= Beginning of Section =

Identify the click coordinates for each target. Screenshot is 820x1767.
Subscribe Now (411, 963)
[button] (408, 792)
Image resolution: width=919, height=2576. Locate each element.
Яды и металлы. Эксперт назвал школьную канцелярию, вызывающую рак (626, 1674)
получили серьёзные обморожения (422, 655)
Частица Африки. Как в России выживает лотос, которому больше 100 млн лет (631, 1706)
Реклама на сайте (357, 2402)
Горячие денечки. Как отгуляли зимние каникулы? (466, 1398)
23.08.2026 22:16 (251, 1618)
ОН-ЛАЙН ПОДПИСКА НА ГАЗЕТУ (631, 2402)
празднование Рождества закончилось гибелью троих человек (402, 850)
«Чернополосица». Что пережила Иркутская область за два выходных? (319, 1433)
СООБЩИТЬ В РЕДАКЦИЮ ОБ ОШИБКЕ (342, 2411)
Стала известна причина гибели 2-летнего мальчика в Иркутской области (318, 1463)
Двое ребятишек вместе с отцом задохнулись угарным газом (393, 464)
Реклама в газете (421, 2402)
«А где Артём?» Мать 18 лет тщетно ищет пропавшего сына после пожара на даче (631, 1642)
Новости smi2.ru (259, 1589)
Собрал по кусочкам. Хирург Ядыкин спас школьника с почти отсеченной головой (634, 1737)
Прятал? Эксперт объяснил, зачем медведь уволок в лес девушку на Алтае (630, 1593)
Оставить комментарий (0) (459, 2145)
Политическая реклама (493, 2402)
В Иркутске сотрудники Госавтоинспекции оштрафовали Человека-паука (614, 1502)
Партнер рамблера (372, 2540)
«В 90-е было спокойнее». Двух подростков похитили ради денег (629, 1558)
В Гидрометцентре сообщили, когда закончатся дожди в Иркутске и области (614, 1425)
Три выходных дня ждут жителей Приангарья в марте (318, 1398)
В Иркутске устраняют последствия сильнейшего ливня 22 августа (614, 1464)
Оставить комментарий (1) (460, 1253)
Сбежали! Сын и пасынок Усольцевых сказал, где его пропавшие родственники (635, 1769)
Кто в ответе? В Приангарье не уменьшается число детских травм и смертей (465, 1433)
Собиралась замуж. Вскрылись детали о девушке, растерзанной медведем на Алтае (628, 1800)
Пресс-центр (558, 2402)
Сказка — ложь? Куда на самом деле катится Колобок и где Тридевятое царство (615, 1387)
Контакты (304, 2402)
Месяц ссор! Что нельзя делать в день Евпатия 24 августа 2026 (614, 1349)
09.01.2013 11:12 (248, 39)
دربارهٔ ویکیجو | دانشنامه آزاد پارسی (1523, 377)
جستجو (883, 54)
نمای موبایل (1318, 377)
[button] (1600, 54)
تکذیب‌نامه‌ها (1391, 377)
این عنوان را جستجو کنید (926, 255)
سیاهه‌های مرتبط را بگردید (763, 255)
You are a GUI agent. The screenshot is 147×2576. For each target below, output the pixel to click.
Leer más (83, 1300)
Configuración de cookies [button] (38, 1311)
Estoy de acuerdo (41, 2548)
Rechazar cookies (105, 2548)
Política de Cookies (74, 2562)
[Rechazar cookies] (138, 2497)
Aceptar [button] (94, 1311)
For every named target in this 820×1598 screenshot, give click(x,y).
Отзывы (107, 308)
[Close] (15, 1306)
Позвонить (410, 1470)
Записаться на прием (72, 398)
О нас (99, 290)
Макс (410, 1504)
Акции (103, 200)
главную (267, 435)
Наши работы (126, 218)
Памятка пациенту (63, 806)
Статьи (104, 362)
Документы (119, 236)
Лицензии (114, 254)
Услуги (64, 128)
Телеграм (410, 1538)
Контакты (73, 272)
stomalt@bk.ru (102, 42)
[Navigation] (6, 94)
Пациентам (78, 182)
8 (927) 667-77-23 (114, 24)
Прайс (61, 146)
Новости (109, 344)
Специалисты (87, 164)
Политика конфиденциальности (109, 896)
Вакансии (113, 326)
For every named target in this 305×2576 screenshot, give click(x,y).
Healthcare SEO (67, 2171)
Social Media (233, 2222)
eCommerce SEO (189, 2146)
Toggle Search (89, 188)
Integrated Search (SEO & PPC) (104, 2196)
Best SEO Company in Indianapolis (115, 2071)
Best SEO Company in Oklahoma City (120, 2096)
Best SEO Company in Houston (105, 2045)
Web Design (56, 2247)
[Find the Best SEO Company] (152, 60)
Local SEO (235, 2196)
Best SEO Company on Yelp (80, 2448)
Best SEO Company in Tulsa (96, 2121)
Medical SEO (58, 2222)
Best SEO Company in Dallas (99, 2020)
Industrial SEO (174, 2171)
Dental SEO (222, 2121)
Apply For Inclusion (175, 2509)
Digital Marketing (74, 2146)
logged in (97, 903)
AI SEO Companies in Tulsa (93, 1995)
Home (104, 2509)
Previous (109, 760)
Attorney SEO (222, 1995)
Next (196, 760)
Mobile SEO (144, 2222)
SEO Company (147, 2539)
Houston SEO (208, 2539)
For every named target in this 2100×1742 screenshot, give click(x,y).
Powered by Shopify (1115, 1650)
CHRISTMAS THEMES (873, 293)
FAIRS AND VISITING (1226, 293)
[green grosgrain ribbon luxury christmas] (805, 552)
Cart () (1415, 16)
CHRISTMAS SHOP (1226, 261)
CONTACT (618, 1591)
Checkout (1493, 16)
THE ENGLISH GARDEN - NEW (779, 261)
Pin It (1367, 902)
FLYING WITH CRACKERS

= End of Section =

> **Task item**: From the listing above, copy every line where the string "области" is found.

> **Reply**:
Стала известна причина гибели 2-летнего мальчика в Иркутской области (318, 1463)
В Гидрометцентре сообщили, когда закончатся дожди в Иркутске и области (614, 1425)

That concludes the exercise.